Feb. 13 (Bloomberg) -- News Corp.’s phone-hacking scandal is widening after London police arrested six more former journalists at its now-defunct News of the World tabloid and uncovered a new conspiracy to intercept voice mail.
Three men and three women suspected of hacking phone messages in 2005 and 2006 were arrested today and some homes are being searched, the Metropolitan Police Service said in a statement. Two of the people arrested currently work at News Corp.’s other U.K. tabloid, the Sun, Britain’s best-selling daily title.
Investigators “have identified a further suspected conspiracy to intercept telephone voice mails by a number of employees,” police said in the statement. “Officers will be making contact with people they believe have been victims.”
News Corp. Chairman Rupert Murdoch closed the News of the World in July 2011 in response to public anger over the scandal. Prosecutors overseeing criminal cases against Rebekah Brooks, the former chief executive officer of News Corp.’s U.K. publisher, and other ex-employees have said the title victimized more than 600 people between 2000 and 2006.
The group arrested today are between 33 and 45 years old, and were arrested at their homes around London and in Cheshire, England, police said, without identifying them or giving details of the conspiracy. Thirty-two people have been detained since the investigation started in January 2011.
This conspiracy differs in that the alleged hacking took place on the News of the World’s features desk, while previous arrests related to its news desk, Sky News reported.
Dan McMillan, a spokesman for News Corp.’s U.K. unit, News International, said in a phone call that two of the people arrested today work at the Sun.

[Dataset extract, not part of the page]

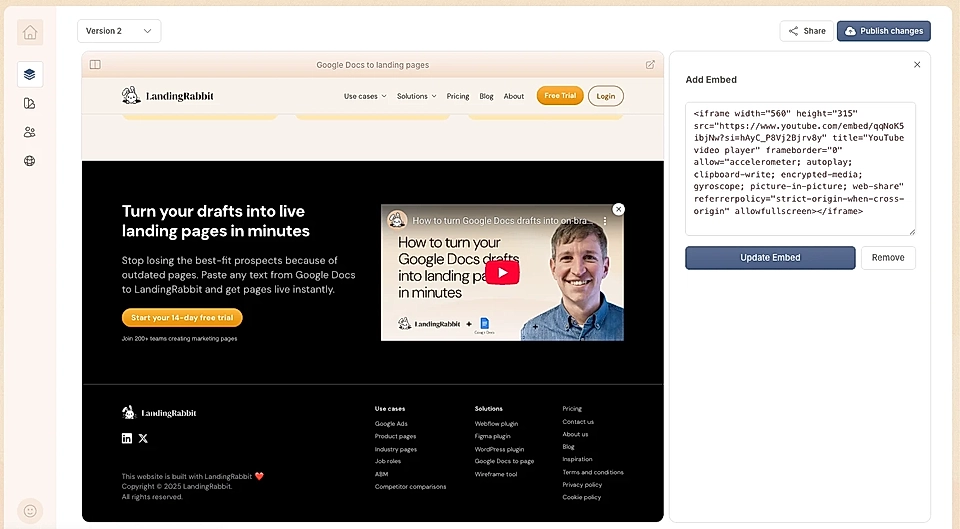The image size is (960, 529).
Task: Expand the Solutions nav menu
Action: pos(416,96)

He declined to comment further.
“It comes as no surprise that the lines of investigation are widening,” Mark Lewis, a lawyer for some of the first-known victims of tabloid phone hacking, said in an e-mail. “There is a lot further to go, and ultimately this is a problem that will continue to have reverberations at the top of News Corp.”

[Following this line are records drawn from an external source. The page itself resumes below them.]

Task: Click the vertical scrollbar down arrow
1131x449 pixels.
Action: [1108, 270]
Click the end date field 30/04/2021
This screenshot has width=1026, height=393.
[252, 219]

Lewis secured a settlement in 2011 from Murdoch and News Corp. totaling 3 million pounds ($4.7 million) for the family of murdered school girl Milly Dowler, whose phone messages were intercepted when she disappeared a decade ago.
News Corp. has settled about 200 civil phone-hacking lawsuits. It faces as many as 100 more as police continue to notify victims, lawyers said at a London court hearing last week. A parallel criminal trial for Brooks and others is scheduled for later this year.
The company formally apologized to victims including British actor Hugh Grant and Sarah Ferguson, the former wife of Prince Andrew, to resolve another batch of claims at the Feb. 8 hearing.